Problem:
Could you pull every line of the material below and reproduce each one verbatim, in its original order?

Provided entries:
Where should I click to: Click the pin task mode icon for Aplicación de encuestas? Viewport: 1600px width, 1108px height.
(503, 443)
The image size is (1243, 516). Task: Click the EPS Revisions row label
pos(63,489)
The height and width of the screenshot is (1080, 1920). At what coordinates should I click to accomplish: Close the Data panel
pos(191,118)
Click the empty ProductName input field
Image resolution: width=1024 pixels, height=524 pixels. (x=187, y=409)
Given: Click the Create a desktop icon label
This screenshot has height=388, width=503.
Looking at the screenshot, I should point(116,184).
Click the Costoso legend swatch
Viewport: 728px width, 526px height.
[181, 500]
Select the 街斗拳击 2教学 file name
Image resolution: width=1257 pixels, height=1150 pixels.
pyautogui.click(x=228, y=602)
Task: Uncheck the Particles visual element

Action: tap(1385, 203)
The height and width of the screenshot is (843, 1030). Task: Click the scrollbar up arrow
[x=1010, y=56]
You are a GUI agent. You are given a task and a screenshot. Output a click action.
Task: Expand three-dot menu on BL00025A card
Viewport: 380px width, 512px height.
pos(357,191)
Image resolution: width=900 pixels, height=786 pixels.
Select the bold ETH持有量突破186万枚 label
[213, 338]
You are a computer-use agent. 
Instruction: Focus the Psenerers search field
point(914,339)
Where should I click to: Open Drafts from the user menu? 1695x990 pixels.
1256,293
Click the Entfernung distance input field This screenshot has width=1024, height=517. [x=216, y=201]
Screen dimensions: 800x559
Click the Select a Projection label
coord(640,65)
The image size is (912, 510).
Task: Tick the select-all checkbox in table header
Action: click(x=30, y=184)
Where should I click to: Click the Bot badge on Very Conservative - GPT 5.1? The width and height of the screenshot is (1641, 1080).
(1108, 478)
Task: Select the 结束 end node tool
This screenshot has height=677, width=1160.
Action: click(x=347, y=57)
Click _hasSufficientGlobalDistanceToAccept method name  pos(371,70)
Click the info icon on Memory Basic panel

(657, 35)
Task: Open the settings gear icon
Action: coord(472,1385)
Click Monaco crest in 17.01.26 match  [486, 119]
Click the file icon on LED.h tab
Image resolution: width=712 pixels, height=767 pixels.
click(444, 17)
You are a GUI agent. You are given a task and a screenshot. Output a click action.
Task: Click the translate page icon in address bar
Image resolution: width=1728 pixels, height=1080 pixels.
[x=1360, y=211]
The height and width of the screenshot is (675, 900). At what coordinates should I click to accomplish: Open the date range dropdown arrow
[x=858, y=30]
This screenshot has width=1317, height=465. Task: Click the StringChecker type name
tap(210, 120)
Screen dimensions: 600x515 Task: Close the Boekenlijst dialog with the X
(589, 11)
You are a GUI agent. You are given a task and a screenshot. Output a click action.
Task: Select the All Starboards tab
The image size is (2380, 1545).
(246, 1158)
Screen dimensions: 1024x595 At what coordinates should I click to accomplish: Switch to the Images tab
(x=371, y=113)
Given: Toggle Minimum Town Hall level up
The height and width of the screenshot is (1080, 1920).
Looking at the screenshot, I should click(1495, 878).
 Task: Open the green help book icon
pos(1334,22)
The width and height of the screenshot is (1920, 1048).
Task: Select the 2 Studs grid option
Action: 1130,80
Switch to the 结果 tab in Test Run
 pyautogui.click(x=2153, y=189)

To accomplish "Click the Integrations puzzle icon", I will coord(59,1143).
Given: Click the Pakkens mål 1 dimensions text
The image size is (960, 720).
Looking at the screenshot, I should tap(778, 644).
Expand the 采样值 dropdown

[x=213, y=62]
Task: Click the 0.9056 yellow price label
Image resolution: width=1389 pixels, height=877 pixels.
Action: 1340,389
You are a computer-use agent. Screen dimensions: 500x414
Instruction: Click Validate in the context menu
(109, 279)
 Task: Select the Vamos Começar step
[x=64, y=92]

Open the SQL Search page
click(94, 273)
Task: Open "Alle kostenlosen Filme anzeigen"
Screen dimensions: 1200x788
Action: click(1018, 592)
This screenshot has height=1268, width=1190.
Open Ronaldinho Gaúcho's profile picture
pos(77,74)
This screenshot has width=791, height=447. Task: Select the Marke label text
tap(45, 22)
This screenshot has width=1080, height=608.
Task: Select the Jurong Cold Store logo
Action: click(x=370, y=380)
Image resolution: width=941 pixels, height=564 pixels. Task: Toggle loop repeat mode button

Answer for the task:
Where should I click to: Click the pin task mode icon for Aplicación de encuestas? Viewport: 1600px width, 1108px height.
(503, 443)
The image size is (1243, 516). Task: Click the EPS Revisions row label
pos(63,489)
The height and width of the screenshot is (1080, 1920). At what coordinates should I click to accomplish: Close the Data panel
pos(191,118)
Click the empty ProductName input field
Image resolution: width=1024 pixels, height=524 pixels. (x=187, y=409)
Given: Click the Create a desktop icon label
This screenshot has height=388, width=503.
Looking at the screenshot, I should point(116,184).
Click the Costoso legend swatch
Viewport: 728px width, 526px height.
[181, 500]
Select the 街斗拳击 2教学 file name
Image resolution: width=1257 pixels, height=1150 pixels.
pyautogui.click(x=228, y=602)
Task: Uncheck the Particles visual element

Action: tap(1385, 203)
The height and width of the screenshot is (843, 1030). Task: Click the scrollbar up arrow
[x=1010, y=56]
You are a GUI agent. You are given a task and a screenshot. Output a click action.
Task: Expand three-dot menu on BL00025A card
Viewport: 380px width, 512px height.
pos(357,191)
Image resolution: width=900 pixels, height=786 pixels.
Select the bold ETH持有量突破186万枚 label
[213, 338]
You are a computer-use agent. 
Instruction: Focus the Psenerers search field
point(914,339)
Where should I click to: Open Drafts from the user menu? 1695x990 pixels.
1256,293
Click the Entfernung distance input field This screenshot has width=1024, height=517. [x=216, y=201]
Screen dimensions: 800x559
Click the Select a Projection label
coord(640,65)
The image size is (912, 510).
Task: Tick the select-all checkbox in table header
Action: click(x=30, y=184)
Where should I click to: Click the Bot badge on Very Conservative - GPT 5.1? The width and height of the screenshot is (1641, 1080).
(1108, 478)
Task: Select the 结束 end node tool
This screenshot has height=677, width=1160.
Action: click(x=347, y=57)
Click _hasSufficientGlobalDistanceToAccept method name  pos(371,70)
Click the info icon on Memory Basic panel

(657, 35)
Task: Open the settings gear icon
Action: coord(472,1385)
Click Monaco crest in 17.01.26 match  [486, 119]
Click the file icon on LED.h tab
Image resolution: width=712 pixels, height=767 pixels.
click(444, 17)
You are a GUI agent. You are given a task and a screenshot. Output a click action.
Task: Click the translate page icon in address bar
Image resolution: width=1728 pixels, height=1080 pixels.
[x=1360, y=211]
The height and width of the screenshot is (675, 900). At what coordinates should I click to accomplish: Open the date range dropdown arrow
[x=858, y=30]
This screenshot has width=1317, height=465. Task: Click the StringChecker type name
tap(210, 120)
Screen dimensions: 600x515 Task: Close the Boekenlijst dialog with the X
(589, 11)
You are a GUI agent. You are given a task and a screenshot. Output a click action.
Task: Select the All Starboards tab
The image size is (2380, 1545).
(246, 1158)
Screen dimensions: 1024x595 At what coordinates should I click to accomplish: Switch to the Images tab
(x=371, y=113)
Given: Toggle Minimum Town Hall level up
The height and width of the screenshot is (1080, 1920).
Looking at the screenshot, I should click(1495, 878).
 Task: Open the green help book icon
pos(1334,22)
The width and height of the screenshot is (1920, 1048).
Task: Select the 2 Studs grid option
Action: 1130,80
Switch to the 结果 tab in Test Run
 pyautogui.click(x=2153, y=189)

To accomplish "Click the Integrations puzzle icon", I will coord(59,1143).
Given: Click the Pakkens mål 1 dimensions text
The image size is (960, 720).
Looking at the screenshot, I should tap(778, 644).
Expand the 采样值 dropdown

[x=213, y=62]
Task: Click the 0.9056 yellow price label
Image resolution: width=1389 pixels, height=877 pixels.
Action: 1340,389
You are a computer-use agent. Screen dimensions: 500x414
Instruction: Click Validate in the context menu
(109, 279)
 Task: Select the Vamos Começar step
[x=64, y=92]

Open the SQL Search page
click(94, 273)
Task: Open "Alle kostenlosen Filme anzeigen"
Screen dimensions: 1200x788
Action: click(1018, 592)
This screenshot has height=1268, width=1190.
Open Ronaldinho Gaúcho's profile picture
pos(77,74)
This screenshot has width=791, height=447. Task: Select the Marke label text
tap(45, 22)
This screenshot has width=1080, height=608.
Task: Select the Jurong Cold Store logo
Action: click(x=370, y=380)
Image resolution: width=941 pixels, height=564 pixels. Task: Toggle loop repeat mode button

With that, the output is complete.